What I know is this: at each step of the way, what we’ve done with the kids to teach them about Jesus has felt like a waste. They were tiny and didn’t remember it. They constantly interrupted and asked about totally unrelated things. They gave silly answers as if we had never discussed anything in the Bible before. It has never felt beautiful or effective. It’s been frustrating almost every single time. All along the way I’ve remembered that God’s Word doesn’t come back void and I’ve asked God to take the tiny offering (our part) and do something with it that we can’t (God’s part). It’s grace. It’s grace. It’s grace. It’s grace for me to believe. It’s grace for my children to believe. It’s grace for anyone to believe.
Stick with it. If you’re sharing Jesus with small children, don’t quit. Do it in every way you can think of. Most days is acceptable; every day is probably an unrealistic standard.8 Tell stories. Read stories. Be age-appropriate. Talk about your own life of following Jesus. Rehearse the whole story of the Bible. Talk about theological ideas in the simplest words you can find even if you aren’t sure they understand them. Pray for them. Talk to them about how your allegiance to Christ shapes how you live. Let them form relationships with other people who follow Jesus. Do not give up.9
No formulas. No guarantees. Just a stick-with-it.

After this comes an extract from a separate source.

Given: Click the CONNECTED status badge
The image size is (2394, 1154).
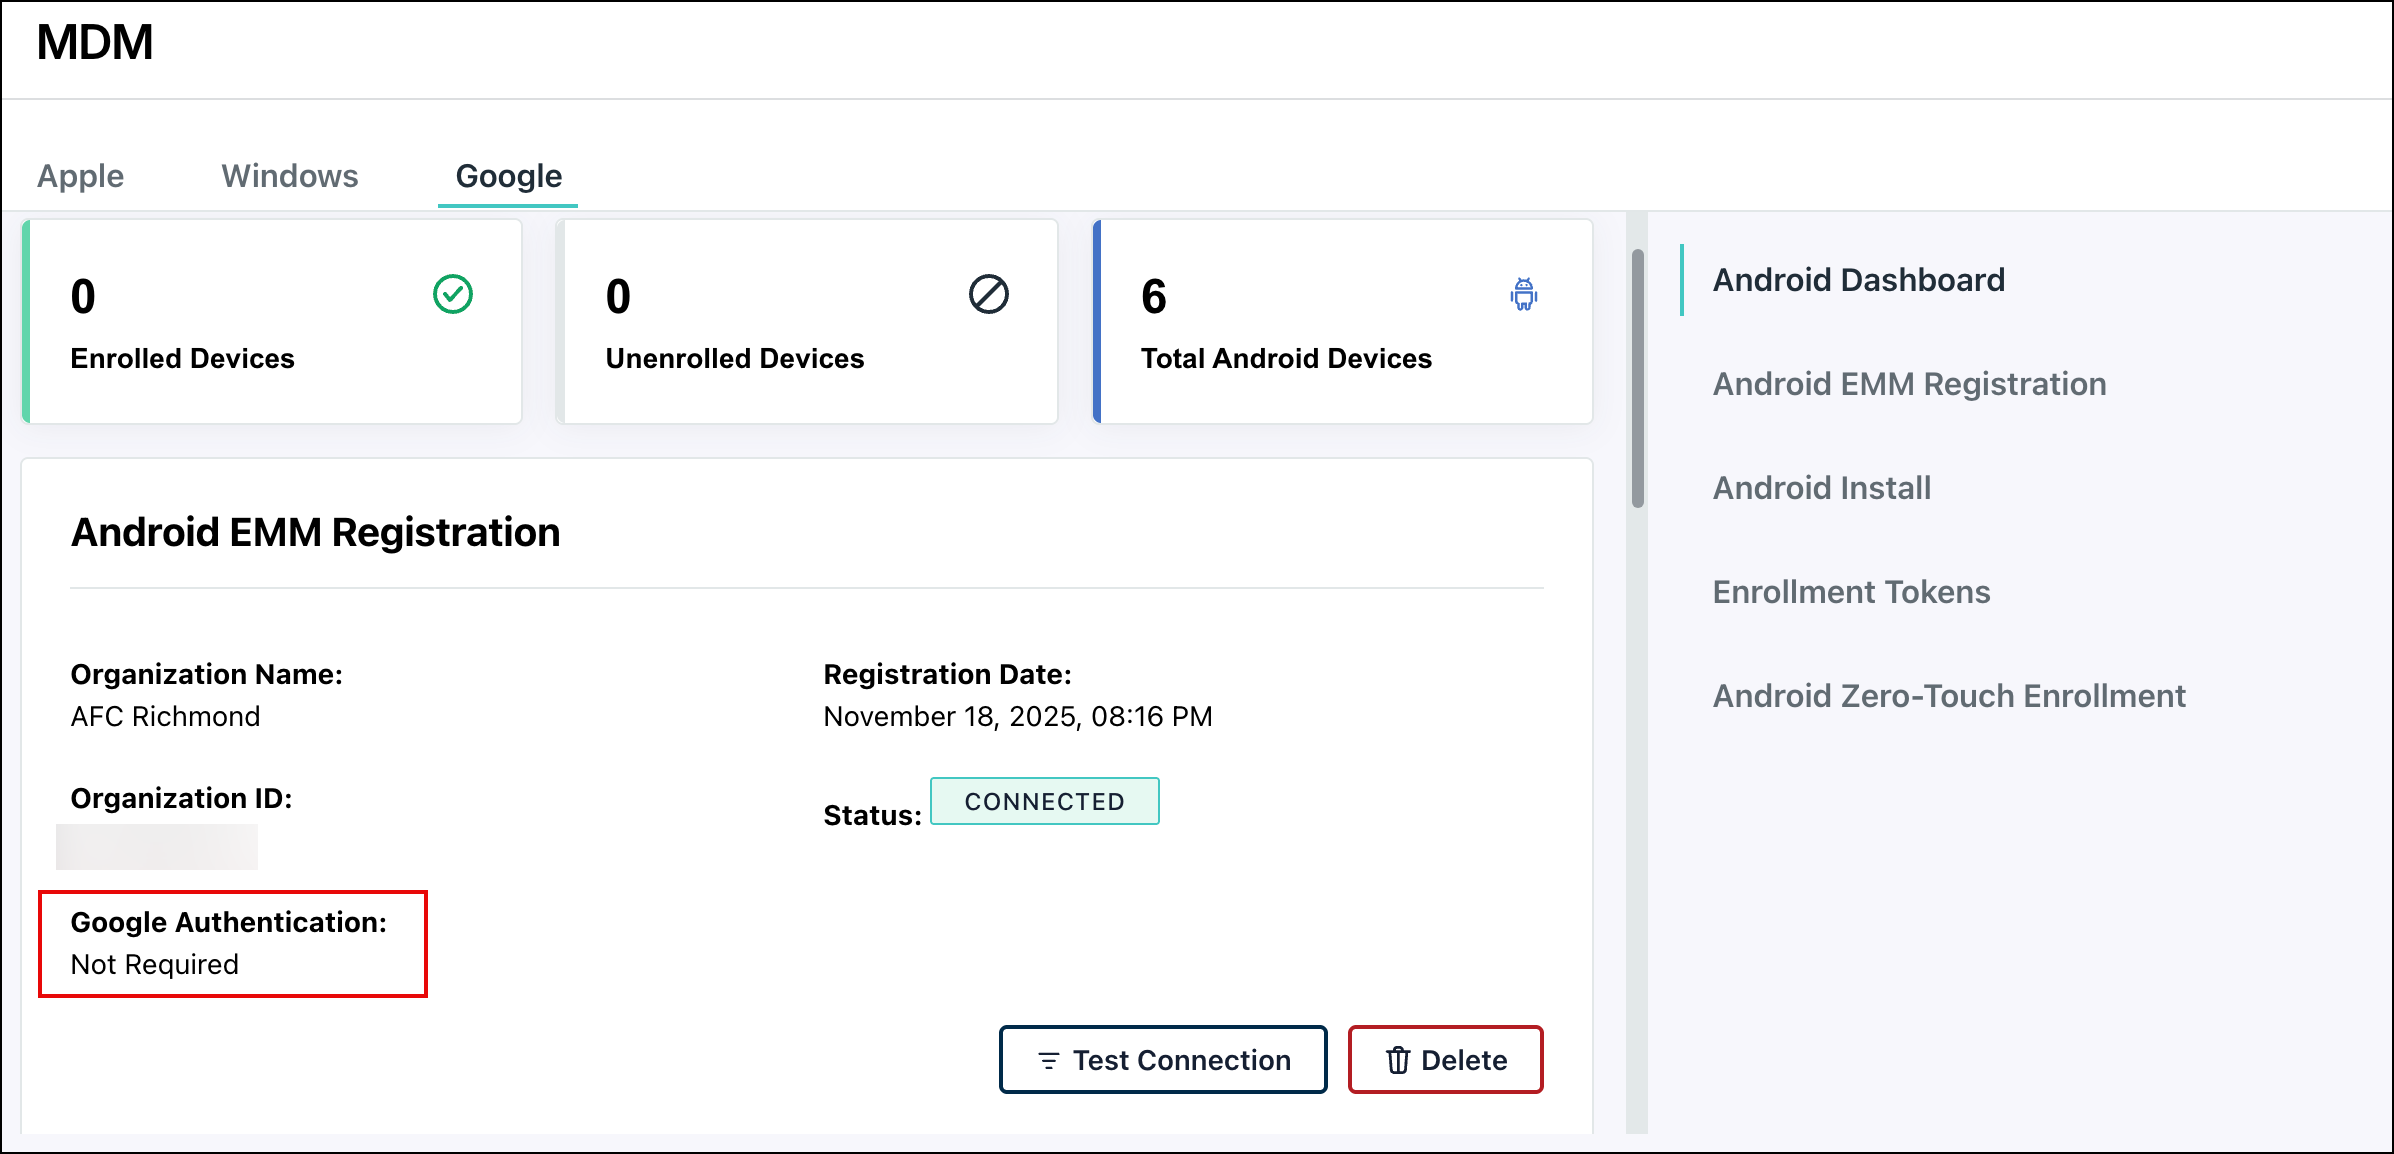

We never know what God is doing or how long it will take.
It truly is “most days.” That standard is something I can aim for; perfection is not.
It’s still my absolute favorite.
I always tell the boys that Jesus lived as a human to show us who God is and to show us what we should be.
As soon as I told the eight-year-old that he could just tell God he wanted to be friends, the smallest raised his head up and said he wanted to be friends with God too.
Even more so with other children. At least with mine, I know what they have and haven’t been taught.
I would with a preteen or older.
Just last night, my eight-year-old asked me where Satan lived. I told him that I had enough to do without trying to keep up with Satan too. In actuality, I tell them, “we don’t know” so so often.
This is something that I would hesitate to say on Instagram. From experience, commenters are steadfastly dedicated to reading the Bible aloud to their children. For the rest of us, “most days” is a beautiful gift.
Right now I’m thinking about a friend who was grown children who have walked away from everything they’ve been taught about faith. I still pray for them and I know she does too.
LISA. [applause and tears and gratitude here]
Thanks for sharing this, it’s the encouragement I needed today. I have a 3 year old and a baby and it can feel so frustrating trying to talk to the 3 year old about faith, for all the reasons you described. It’s nice to know it’s normal, I’m not alone, and it doesn’t mean things won’t turn out well. I find it so easy to feel slightly panicked instead of rest on the grace of God!